* _Task data_

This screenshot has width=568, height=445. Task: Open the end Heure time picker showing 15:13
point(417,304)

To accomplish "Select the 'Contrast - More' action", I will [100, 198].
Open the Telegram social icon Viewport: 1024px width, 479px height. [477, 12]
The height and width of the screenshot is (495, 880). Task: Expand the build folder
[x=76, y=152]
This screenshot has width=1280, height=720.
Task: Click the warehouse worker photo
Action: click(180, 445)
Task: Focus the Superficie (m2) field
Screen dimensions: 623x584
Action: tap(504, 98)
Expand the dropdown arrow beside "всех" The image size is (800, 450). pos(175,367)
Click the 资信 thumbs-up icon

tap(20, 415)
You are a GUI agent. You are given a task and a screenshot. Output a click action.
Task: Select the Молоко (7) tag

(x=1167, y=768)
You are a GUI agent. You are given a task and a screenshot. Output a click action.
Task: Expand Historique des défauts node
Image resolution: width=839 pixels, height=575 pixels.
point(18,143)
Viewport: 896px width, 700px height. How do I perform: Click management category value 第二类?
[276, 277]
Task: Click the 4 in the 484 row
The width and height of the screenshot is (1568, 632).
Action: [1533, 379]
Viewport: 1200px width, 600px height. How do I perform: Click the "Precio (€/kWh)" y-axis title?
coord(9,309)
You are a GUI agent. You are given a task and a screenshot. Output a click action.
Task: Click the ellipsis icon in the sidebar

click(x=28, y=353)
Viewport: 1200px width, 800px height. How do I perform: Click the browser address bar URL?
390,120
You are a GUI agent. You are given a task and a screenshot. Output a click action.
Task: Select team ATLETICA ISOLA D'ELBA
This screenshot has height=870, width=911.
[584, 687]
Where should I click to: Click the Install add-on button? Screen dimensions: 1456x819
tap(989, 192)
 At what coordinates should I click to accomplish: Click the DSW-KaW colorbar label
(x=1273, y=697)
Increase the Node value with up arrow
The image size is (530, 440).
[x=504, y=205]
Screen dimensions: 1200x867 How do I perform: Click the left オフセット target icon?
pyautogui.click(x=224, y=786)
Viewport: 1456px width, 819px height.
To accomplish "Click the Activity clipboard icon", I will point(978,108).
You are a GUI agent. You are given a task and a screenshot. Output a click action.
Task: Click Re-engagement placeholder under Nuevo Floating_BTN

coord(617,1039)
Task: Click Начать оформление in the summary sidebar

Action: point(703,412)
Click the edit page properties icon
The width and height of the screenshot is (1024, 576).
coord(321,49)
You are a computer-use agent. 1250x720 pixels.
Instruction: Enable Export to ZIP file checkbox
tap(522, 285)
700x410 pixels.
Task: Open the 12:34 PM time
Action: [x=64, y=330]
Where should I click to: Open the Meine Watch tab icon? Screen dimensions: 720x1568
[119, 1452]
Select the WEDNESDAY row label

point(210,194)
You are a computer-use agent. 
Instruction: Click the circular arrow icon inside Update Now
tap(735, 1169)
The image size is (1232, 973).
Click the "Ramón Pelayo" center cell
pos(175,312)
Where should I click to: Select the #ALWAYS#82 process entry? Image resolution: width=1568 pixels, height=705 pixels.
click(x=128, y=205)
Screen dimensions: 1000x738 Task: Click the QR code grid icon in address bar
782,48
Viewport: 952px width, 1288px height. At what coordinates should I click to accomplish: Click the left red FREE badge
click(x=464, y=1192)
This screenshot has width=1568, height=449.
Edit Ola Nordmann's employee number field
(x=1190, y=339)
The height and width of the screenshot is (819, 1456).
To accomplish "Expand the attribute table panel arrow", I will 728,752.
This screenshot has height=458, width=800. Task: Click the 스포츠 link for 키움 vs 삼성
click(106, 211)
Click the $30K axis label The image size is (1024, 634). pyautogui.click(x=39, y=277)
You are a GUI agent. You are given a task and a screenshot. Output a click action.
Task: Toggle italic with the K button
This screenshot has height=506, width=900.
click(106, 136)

* _Task to carry out_
Extract every record. Keep wording exact.

* _Answer for this exercise_
This screenshot has width=568, height=445. Task: Open the end Heure time picker showing 15:13
point(417,304)

To accomplish "Select the 'Contrast - More' action", I will [100, 198].
Open the Telegram social icon Viewport: 1024px width, 479px height. [477, 12]
The height and width of the screenshot is (495, 880). Task: Expand the build folder
[x=76, y=152]
This screenshot has width=1280, height=720.
Task: Click the warehouse worker photo
Action: click(180, 445)
Task: Focus the Superficie (m2) field
Screen dimensions: 623x584
Action: tap(504, 98)
Expand the dropdown arrow beside "всех" The image size is (800, 450). pos(175,367)
Click the 资信 thumbs-up icon

tap(20, 415)
You are a GUI agent. You are given a task and a screenshot. Output a click action.
Task: Select the Молоко (7) tag

(x=1167, y=768)
You are a GUI agent. You are given a task and a screenshot. Output a click action.
Task: Expand Historique des défauts node
Image resolution: width=839 pixels, height=575 pixels.
point(18,143)
Viewport: 896px width, 700px height. How do I perform: Click management category value 第二类?
[276, 277]
Task: Click the 4 in the 484 row
The width and height of the screenshot is (1568, 632).
Action: [1533, 379]
Viewport: 1200px width, 600px height. How do I perform: Click the "Precio (€/kWh)" y-axis title?
coord(9,309)
You are a GUI agent. You are given a task and a screenshot. Output a click action.
Task: Click the ellipsis icon in the sidebar

click(x=28, y=353)
Viewport: 1200px width, 800px height. How do I perform: Click the browser address bar URL?
390,120
You are a GUI agent. You are given a task and a screenshot. Output a click action.
Task: Select team ATLETICA ISOLA D'ELBA
This screenshot has height=870, width=911.
[584, 687]
Where should I click to: Click the Install add-on button? Screen dimensions: 1456x819
tap(989, 192)
 At what coordinates should I click to accomplish: Click the DSW-KaW colorbar label
(x=1273, y=697)
Increase the Node value with up arrow
The image size is (530, 440).
[x=504, y=205]
Screen dimensions: 1200x867 How do I perform: Click the left オフセット target icon?
pyautogui.click(x=224, y=786)
Viewport: 1456px width, 819px height.
To accomplish "Click the Activity clipboard icon", I will point(978,108).
You are a GUI agent. You are given a task and a screenshot. Output a click action.
Task: Click Re-engagement placeholder under Nuevo Floating_BTN

coord(617,1039)
Task: Click Начать оформление in the summary sidebar

Action: point(703,412)
Click the edit page properties icon
The width and height of the screenshot is (1024, 576).
coord(321,49)
You are a computer-use agent. 1250x720 pixels.
Instruction: Enable Export to ZIP file checkbox
tap(522, 285)
700x410 pixels.
Task: Open the 12:34 PM time
Action: [x=64, y=330]
Where should I click to: Open the Meine Watch tab icon? Screen dimensions: 720x1568
[119, 1452]
Select the WEDNESDAY row label

point(210,194)
You are a computer-use agent. 
Instruction: Click the circular arrow icon inside Update Now
tap(735, 1169)
The image size is (1232, 973).
Click the "Ramón Pelayo" center cell
pos(175,312)
Where should I click to: Select the #ALWAYS#82 process entry? Image resolution: width=1568 pixels, height=705 pixels.
click(x=128, y=205)
Screen dimensions: 1000x738 Task: Click the QR code grid icon in address bar
782,48
Viewport: 952px width, 1288px height. At what coordinates should I click to accomplish: Click the left red FREE badge
click(x=464, y=1192)
This screenshot has width=1568, height=449.
Edit Ola Nordmann's employee number field
(x=1190, y=339)
The height and width of the screenshot is (819, 1456).
To accomplish "Expand the attribute table panel arrow", I will 728,752.
This screenshot has height=458, width=800. Task: Click the 스포츠 link for 키움 vs 삼성
click(106, 211)
Click the $30K axis label The image size is (1024, 634). pyautogui.click(x=39, y=277)
You are a GUI agent. You are given a task and a screenshot. Output a click action.
Task: Toggle italic with the K button
This screenshot has height=506, width=900.
click(106, 136)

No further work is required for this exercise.